# RtR EXP 9V Need upgrade



## kingnoob (Mar 12, 2013)

I was wondering if anyone had a good tweeter suggestion for this speaker.
I plan on porting these for better basshttp://www.parts-express.com/goldwood-gw-8pc-8-8-delmar-series-heavy-duty-woofer-8-ohm--290-314 Need help deciding port size I need.

Do full rangers work as tweeters? http://www.parts-express.com/tang-band-w4-1337sdf-4-titanium-full-range-speaker--264-916:help:

What should I do to upgrade these? any suggestions , Any noob guides to X overs?
I do not understand how to make X overs


----------



## fusseli (May 1, 2007)

Fullrange speakers can do tweeter duty, yes, but they will lack in the off-axis dispersion compared to a dome of a tweeter. So for the application if you're in one spot, like sitting at a computer, fullrangers are great.

There is extensive discussion on this forum about crossover designs and beginner's experiences, I encourage you to use the search feature and would be happy to help with any later questions you may have.


----------



## kingnoob (Mar 12, 2013)

■ ■ ■

### ACTIONS TO TAKE
A) In the speaker upgrade thread, what does fusseli say fullrange speakers lack compared to a dome tweeter?
B) Reproduce everything in the speaker upgrade thread from "What should I" down to "(May 1, 2007)".
C) Write the next part of the speaker upgrade thread, starting right after its last line.
The lines after this come from a separate source.

### DATA LINES

■ ■ ■

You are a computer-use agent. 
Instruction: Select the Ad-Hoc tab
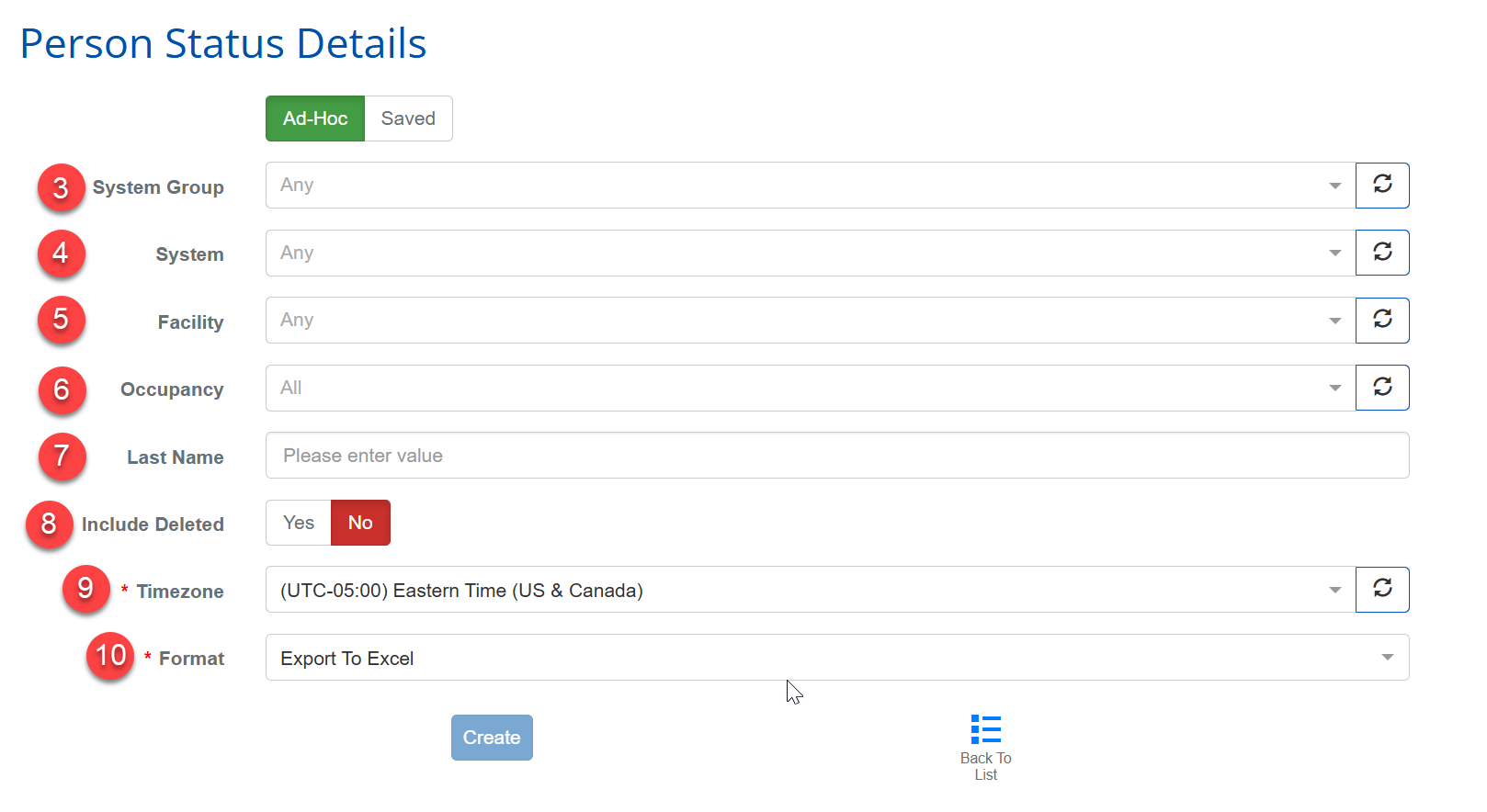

■ ■ ■

### ANSWERS FOR THE TASKS
A) Off-axis dispersion.

B)
What should I do to upgrade these? any suggestions , Any noob guides to X overs?
I do not understand how to make X overs


----------



## fusseli (May 1, 2007)

C)
How would this work for tweeter's? http://www.parts-express.com/fountek-neocd35h-horn-loaded-ribbon-tweeter--296-703 or http://www.parts-express.com/dayton-audio-pt2c-8-planar-tweeter--275-085

Maybe a Horn to match my klipsch ? http://www.parts-express.com/eminence-apt-200-super-tweeter-with-bi-radial-horn-90-x-90--290-536
I like loud treble for movies.

I want these to be speakers better for movies.


----------



## kingnoob (Mar 12, 2013)

Any help on this?? I had static issues with one of the RTR speakers perhaps it is going bad? X overs dying?
Can I add *banana plug inputs to the back of this speaker???*

It has been fine since I tightened woofers banana plug inputs.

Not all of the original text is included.